__ESERCIZIO 1__. Nel testo fornito, quali libri ha pubblicato Adriana Sabato? Scrivi per ognuno il titolo e l'anno.
__ESERCIZIO 2__. Secondo il testo sullo scandalo de Le Sacre du Printemps, in quale giorno andò in scena la prima rappresentazione?
__ESERCIZIO 3__. Riprendi il testo sullo scandalo de Le Sacre du Printemps dopo l'ultima frase riportata e portalo avanti.

__TESTO FORNITO__.
►

Adriana Sabato, giornalista, risiede a Belvedere Marittimo. Dopo il liceo classico si è laureata in DAMS Musica all'Università degli Studi di Bologna. Dal 1995 al 2014 ha scritto su La Provincia cosentina e il Quotidiano della Calabria. Gestisce il blog Non solo Belvedere. Ha pubblicato nel mese di marzo 2015 il saggio La musicalità della Divina Commedia, nel 2016 Tre racconti e nel 2017 il saggio Nuove frontiere percettive nel pianoforte di Chopin.

Lo scandalo de Le Sacre du Printemps

Di Adriana Sabato

La collocazione storica de Le Sacre du Printemps, balletto in musica di Igor Stravinskij, è un fattore di importanza fondamentale in quanto risente di un contesto storiografico – musicale alquanto complesso.

L’opera fu scritta fra il 1911 e il 1913 per la compagnia dei Balletti russi di Sergej Djagilev con la coreografia originale di Vaclav Nižinskij e le scene e i costumi di Nikolaj Konstantinovič Roerich.

La prima rappresentazione, avvenuta a Parigi al Théâtre des Champs-Élysées il 29 maggio 1913, segnò un momento cruciale non solo nella carriera del suo autore, ma anche per la storia del teatro musicale.

La musica francese già distolta grazie ai tratti stilistici del compositore Claude Debussy, dalla predominanza dei caratteri della musica strumentale tedesca, contribuì – Parigi al centro del mondo – ad offrire terreno fertile alle nascenti allegorie del nuovo.

Molti artisti e compositori provenienti dall’est europeo immettevano uno spirito nazionalista che tendeva alla rifondazione della musica nazionale, ma già Debussy – che aveva ascoltato le musiche giavanesi e, con le scale difettive e le scale esatonali, aveva dato vita al simbolismo sonoro impressionista – gettò quei semi determinanti una netta distinzione fra la musica dei paesi latini e quella dei paesi tedeschi.

◄

__DATI FORNITI__.
►

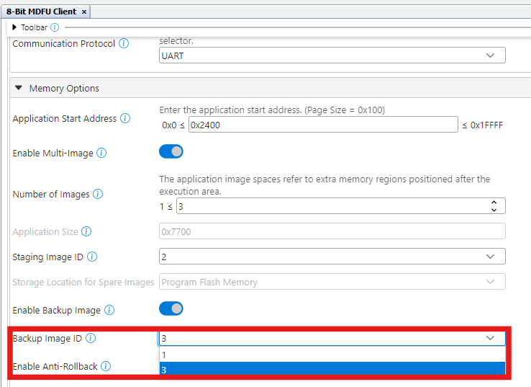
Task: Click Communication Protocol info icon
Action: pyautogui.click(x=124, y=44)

◄
►

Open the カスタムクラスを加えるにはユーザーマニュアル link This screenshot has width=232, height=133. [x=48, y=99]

◄

__SPAZIO RISPOSTA 1__.
La musicalità della Divina Commedia (marzo 2015)
Tre racconti (2016)
Nuove frontiere percettive nel pianoforte di Chopin (2017)

__SPAZIO RISPOSTA 2__. Il 29 maggio 1913.

__SPAZIO RISPOSTA 3__.
Questi ultimi, dietro l’impulso dirompente del sinfonismo mahleriano, ma soprattutto di quello wagneriano, svilupparono, con l’espressionismo della seconda Scuola di Vienna, un nuovo linguaggio sganciato dalla tonalità: la dodecafonia.

Ma torniamo a Parigi. Nel 1913 la capitale francese non era ancora pronta ad accogliere le innovazioni – pur precedute dal Pelleas di Debussy – de Le Sacre di Stravinskij.

Un eccesso, il fauvismodel Sacre.

Troppo accentuati, troppo diversi, in questo periodo in cui le avanguardie storiche bussano alla porta del futuro, i tratti e i sentimenti immessi nelle coscienze dalla forza dell’individualismo e dell’imminente decadentismo.

Il fauvismo del Sacre, è bene precisarlo, non diventa un tentativo di associare le arti fra loro per tendere alla loro unione totale, come lo fu per Wagner il dramma musicale. Anzi, al contrario: per Stravinskij le arti sono indipendenti fra loro.

 Proprio in riferimento all’avanguardia pittorica che a pennellate larghe e contornate con tratti rapidi e marcati, esprimono con violenta naturalezza l’intensità delle emozioni, l’uso “selvaggio” del ritmo privato di tutte le sue implicazioni sentimentali, esprime con il suo eccezionale dinamismo, un valore primario nell’ambito del discorso musicale. È proprio in questo campo che si rivela principalmente la straordinaria innovazione di Stravinskij; in effetti è il ritmo che sostiene e caratterizza tutta l’opera. Ma non solo, come dice Robert Siohan: per potente che sia il ritmo in quest’opera sarebbe riduttivo vedere in esso tutta la forza del Sacre.

 La novità principale risiede, infatti, nell’utilizzazione marcata della politonalità, procedimento mediante il quale il musicista sovrappone tonalità differenti affidandole contemporaneamente a diversi gruppi strumentali.

…Fu così, che Parigi gridò allo scandalo, Mon Dieu!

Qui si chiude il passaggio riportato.